Джестер пошел к пианино, а Шерман не спускал с него глаз, надеясь, что тот все же играть не умеет, В комнате громко и яростно загремел «Зимний ветер». После первых бурных аккордов Джестер запнулся, и пальцы его перестали бегать по клавишам.
— В «Зимнем ветре» если собьешься, тогда уж все…
Шерман, ревниво слушавший игру, обрадовался, когда мелодия оборвалась. Джестер яростно заиграл этюд сначала.
— Кончай! — закричал Шерман, но Джестер отчаянно продолжал играть, и громкие звуки заглушали недовольные возгласы Шермана.
— Ну, что ж, довольно прилично, —
— Я же вам говорил, что могу сыграть.
— Играть можно по-разному. Лично мне не нравится, как вы играете.
— Я знаю, это не настоящее призвание, но лично мне моя игра доставляет удовольствие.
— Чего нельзя сказать о других.
— А по-моему, джаз у вас лучше получается, чем немецкие лидер.
— В молодости я одно время играл в джазе. Вот когда мы давали жизни! Бикс Байдербек был у нас главный, он играл на золотой трубе.
— Бикс Байдербек? Не может быть!
Шерман стал неловко выпутываться.
— Да нет, его звали Рикс Хейдерхорн. Я-то в общем собирался петь Тристана в Метрополитен-опере, но партия мне не подходила по тембру. В сущности, большинство партий в Метрополитене не подходят для людей моей расы, так что единственная роль, которую я могу с ходу назвать, — это роль Отелло: он ведь был негритянским мавром. Музыка там в общем ничего, но, с другой стороны, его чувства до меня не доходят. Разве можно так сходить с ума из-за какой-то белой женщины? — вот что непонятно. Как я подумаю о Дездемоне… потом о себе… опять о Дездемоне… и о себе… Нет, до меня это не доходит. — И он запел: — «Прощай, покой! Прощай, довольство всем!»

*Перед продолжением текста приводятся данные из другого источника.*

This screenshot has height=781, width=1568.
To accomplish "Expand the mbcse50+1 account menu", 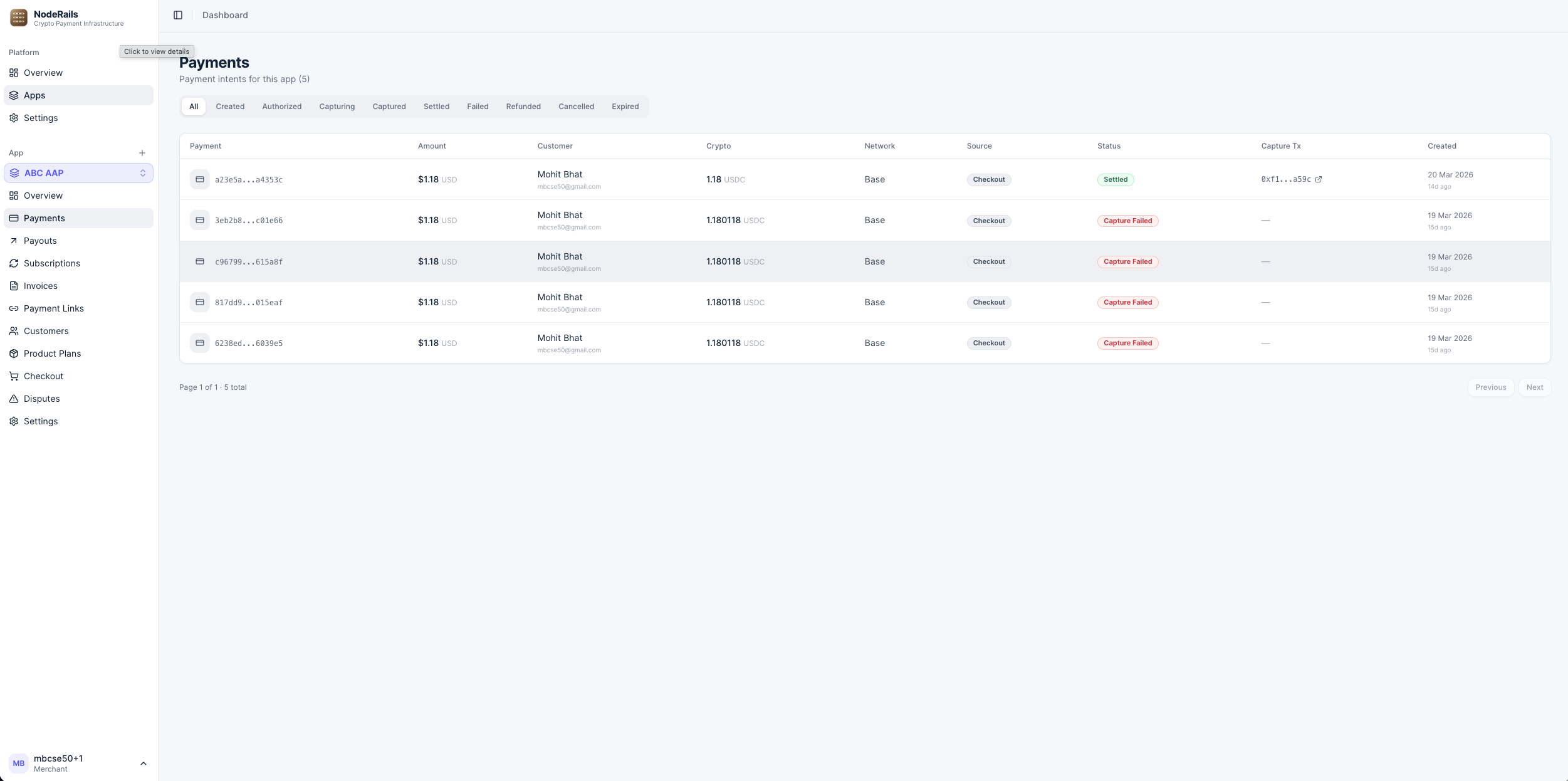I will coord(143,763).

— Вам, наверно, неприятно, что вы не знаете, кто была ваша мать?
— Вот еще! — отмахнулся Шерман, который все свое детство только и делал, что искал мать. Он присматривался к каждой женщине с ласковыми руками и тихим голосом. «Может, это моя мать?» — спрашивал он себя с трепетом, но каждый раз все кончалось разочарованием. — Стоит к этому привыкнуть, и становится все равно. — Он сказал это потому, что никак не мог к этому привыкнуть. — Я очень любил миссис Стивенс, но она мне прямо сказала, что я не ее сын.

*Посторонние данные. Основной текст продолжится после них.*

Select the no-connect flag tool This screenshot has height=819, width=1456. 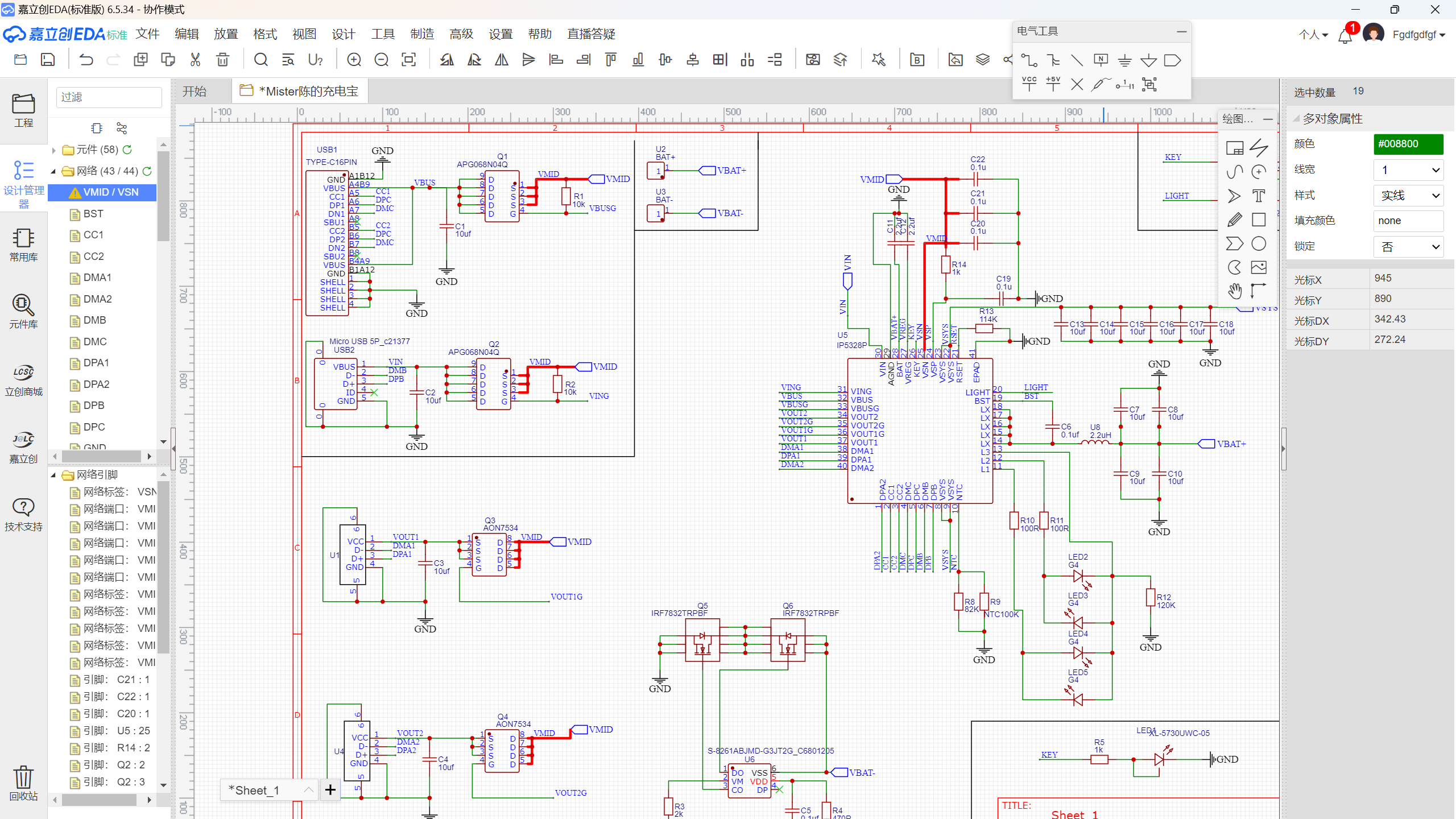(x=1077, y=84)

— Кто такая миссис Стивенс?
— Дама, у которой я пять лет жил на пансионе. А вот мистер Стивенс меня трахнул.
— Как это — трахнул?
— Изнасиловал, тупица. Он меня изнасиловал, когда мне было одиннадцать лет.
Джестер от ужаса потерял дар речи. Наконец он кое-как выговорил:
— А я не знал, что мальчиков насилуют.
— Почему — меня же изнасиловали.
Джестера, у которого иногда ни с того ни с сего начиналась рвота, вдруг стошнило.

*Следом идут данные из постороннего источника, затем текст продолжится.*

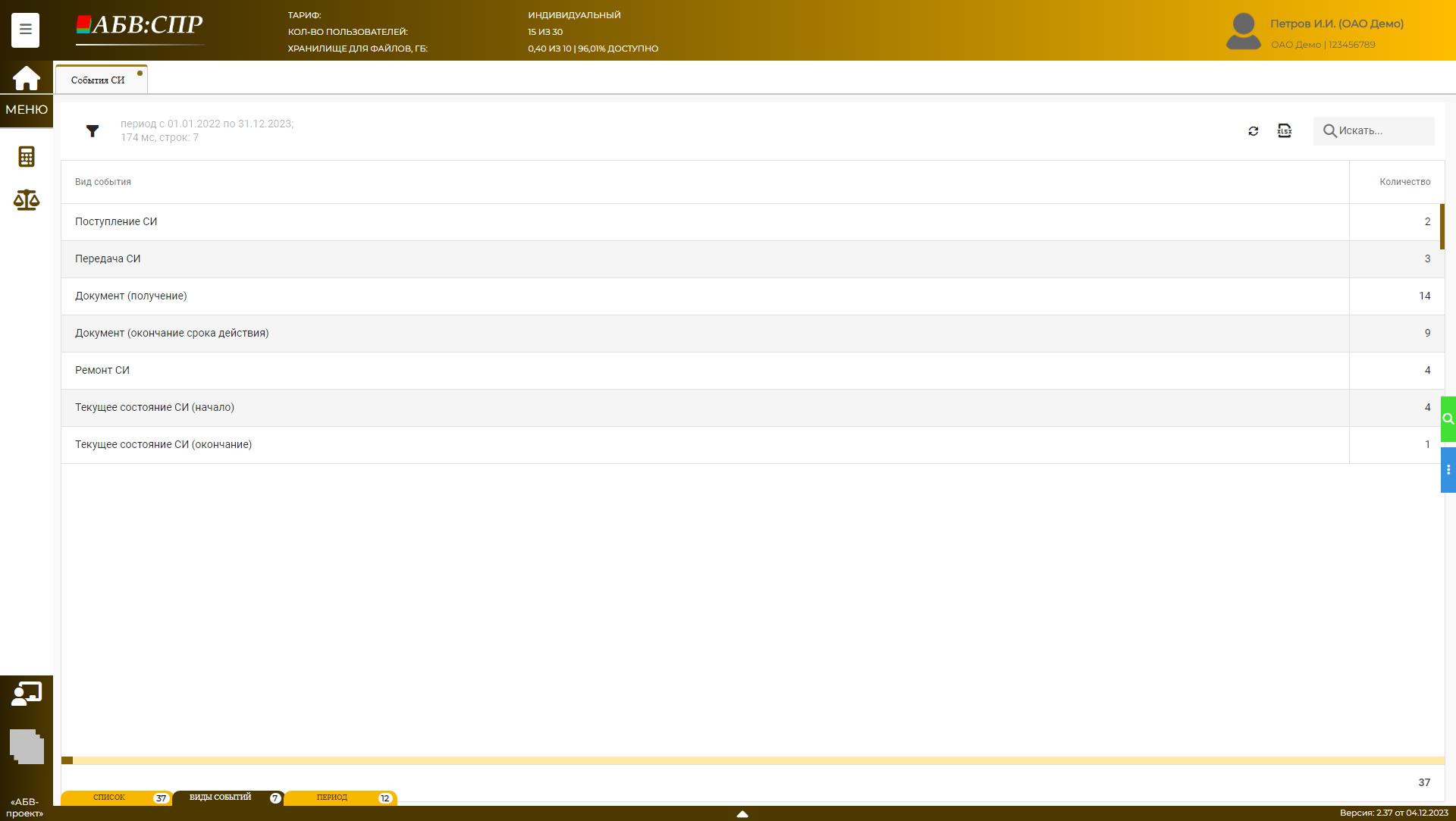Click the stacked windows icon
The height and width of the screenshot is (821, 1456).
click(27, 747)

— Прямо на уилтонский ковер! — закричал Шерман и сорвал с себя рубашку, чтобы вытереть ковер. — Возьми на кухне полотенце! — приказал он Джестеру, которого продолжало рвать. — Или убирайся вон!
Джестер, которого продолжало рвать, заковылял к двери. Он посидел на крыльце, пока ему не стало легче, а потом вернулся, чтобы помочь Шерману прибрать в комнате, хотя от запаха рвоты его снова затошнило.
— Я как раз подумал, — сказал он, — раз вы не знаете, кто ваша мать и раз у вас такой голос, может быть, ваша мать — Мариан Андерсон?
Шерман, который впитывал комплименты, как губка, — ведь ему так редко доводилось их слышать — был очень польщен. Сколько он ни разыскивал мать, но Мариан Андерсон ему почему-то не приходила в голову.